O cantor pernambucano Alceu Valença foi 
atropelado, essa semana, por uma bicicleta, enquanto caminhava na orla da praia 
do Leblon, no Rio de Janeiro, onde atualmente mora. O compositor sofreu uma 
fratura na mão esquerda e terá que dar uma pausa nos seus shows durante um 
mês. 
Veja o depoimento do cantor sobre o acidente:
Adoro andar de bicicleta. Mas neste dia deixei 
minha eguinha na garagem e resolvi caminhar da minha casa, no Leblon, até o 
Arpoador e voltar. Enquanto retornava pelo calçadão, ia cantarolando as belezas 
do Rio: “Eu te procuro no Leblon, Copacabana / vejo velas de umbanda / um buquê 
jogado ao mar”. 
Ao passar em frente ao Posto 9, cantei: “Andar 
andar / nas ruas do Rio de Janeiro / dezembro abril / a todo mundo eu dou psiu / 
perguntando por meu bem /ainda resta um assobio / um desejo, nada além”. 

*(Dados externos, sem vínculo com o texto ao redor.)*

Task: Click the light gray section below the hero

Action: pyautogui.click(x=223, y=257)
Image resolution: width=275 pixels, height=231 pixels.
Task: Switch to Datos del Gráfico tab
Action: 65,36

Ao me aproximar do Jardim de Alah, lembrei de uma 
canção que compus há muitos anos, logo que cheguei na Cidade Maravilhosa: “Era 
verão na cidade de São Sebastião / do meu Rio de Janeiro / fevereiro se rendia / 
se entregando por inteiro / seu azul seu mormaço a março que é mês do 
desejo..”.
Parei numa barraca de coco e fiquei contemplando 
o pôr-do-sol dourado e divino que desmaiava junto ao Morro Dois Irmãos. O sol 
caiu lentamente enquanto a lua surgia no céu. Em silêncio, quando somente as 
imagens sem música povoavam a minha mente, caminhei até o final do Leblon. 
Passei por manifestantes acampados que protestavam contra Cabral. 
Sigo em frente e olho para os lados antes de 
atravessar a pista. No lado esquerdo, carros retidos diante do sinal fechado. 
Olho para o outro lado, não vejo ninguém. Coloco o pé na ciclovia e, num susto, 
vejo aproximar-se de mim o vulto de um ciclista todo vestido de preto, numa 
velocidade inacreditável. Joguei o corpo para trás, mas senti que o guidon se 
chocara contra minha mão esquerda. Urrei de dor.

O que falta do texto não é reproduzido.